Supervised neural network modeling: an empirical investigation into learning from imbalanced data with labeling errors

  • Authors:
  • Taghi M. Khoshgoftaar;Jason Van Hulse;Amri Napolitano

  • Affiliations:
  • Data Mining and Machine Learning Laboratory, Department of Computer and Electrical Engineering and Computer Science, Florida Atlantic University, Boca Raton, FL;Data Mining and Machine Learning Laboratory, Department of Computer and Electrical Engineering and Computer Science, Florida Atlantic University, Boca Raton, FL;Data Mining and Machine Learning Laboratory, Department of Computer and Electrical Engineering and Computer Science, Florida Atlantic University, Boca Raton, FL

  • Venue:
  • IEEE Transactions on Neural Networks
  • Year:
  • 2010

Quantified Score

Hi-index 0.00

Visualization

Abstract

Neural network algorithms such as multilayer perceptrons (MLPs) and radial basis function networks (RBFNets) have been used to construct learners which exhibit strong predictive performance. Two data related issues that can have a detrimental impact on supervised learning initiatives are class imbalance and labeling errors (or class noise). Imbalanced data can make it more difficult for the neural network learning algorithms to distinguish between examples of the various classes, and class noise can lead to the formulation of incorrect hypotheses. Both class imbalance and labeling errors are pervasive problems encountered in a wide variety of application domains.

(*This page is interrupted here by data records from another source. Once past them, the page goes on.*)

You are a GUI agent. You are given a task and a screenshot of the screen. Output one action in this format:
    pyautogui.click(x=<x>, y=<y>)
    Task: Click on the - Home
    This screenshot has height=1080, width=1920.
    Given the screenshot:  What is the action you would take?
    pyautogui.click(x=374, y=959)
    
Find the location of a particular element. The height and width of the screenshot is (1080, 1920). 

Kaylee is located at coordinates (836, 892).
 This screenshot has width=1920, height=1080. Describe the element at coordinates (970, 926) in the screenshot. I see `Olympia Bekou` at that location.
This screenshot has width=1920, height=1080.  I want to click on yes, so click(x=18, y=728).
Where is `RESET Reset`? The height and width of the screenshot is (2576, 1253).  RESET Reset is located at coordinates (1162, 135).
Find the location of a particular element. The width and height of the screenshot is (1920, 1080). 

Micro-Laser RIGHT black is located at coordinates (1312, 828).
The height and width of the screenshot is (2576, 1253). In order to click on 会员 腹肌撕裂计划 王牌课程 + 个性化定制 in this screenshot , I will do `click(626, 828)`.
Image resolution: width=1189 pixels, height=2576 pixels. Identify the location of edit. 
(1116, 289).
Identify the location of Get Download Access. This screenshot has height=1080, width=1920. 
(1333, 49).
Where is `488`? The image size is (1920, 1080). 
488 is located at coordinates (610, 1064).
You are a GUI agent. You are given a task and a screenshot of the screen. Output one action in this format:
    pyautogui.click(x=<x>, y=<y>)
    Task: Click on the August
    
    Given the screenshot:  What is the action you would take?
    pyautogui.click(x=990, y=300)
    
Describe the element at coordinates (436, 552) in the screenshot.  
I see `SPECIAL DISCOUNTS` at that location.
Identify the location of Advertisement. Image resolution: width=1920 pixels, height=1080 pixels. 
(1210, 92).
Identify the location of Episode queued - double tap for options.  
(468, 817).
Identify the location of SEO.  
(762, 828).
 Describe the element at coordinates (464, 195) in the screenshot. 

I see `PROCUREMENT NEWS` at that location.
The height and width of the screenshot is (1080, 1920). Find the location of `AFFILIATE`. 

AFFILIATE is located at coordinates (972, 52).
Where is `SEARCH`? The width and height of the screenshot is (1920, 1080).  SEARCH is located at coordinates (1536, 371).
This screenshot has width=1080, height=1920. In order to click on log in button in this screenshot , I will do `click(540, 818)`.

Many studies have been performed to investigate these problems in isolation, but few have focused on their combined effects. This study presents a comprehensive empirical investigation using neural network algorithms to learn from imbalanced data with labeling errors. In particular, the first component of our study investigates the impact of class noise and class imbalance on two common neural network learning algorithms, while the second component considers the ability of data sampling (which is commonly used to address the issue of class imbalance) to improve their performances. Our results, for which over two million models were trained and evaluated, show that conclusions drawn using the more commonly studied C4.5 classifier may not apply when using neural networks.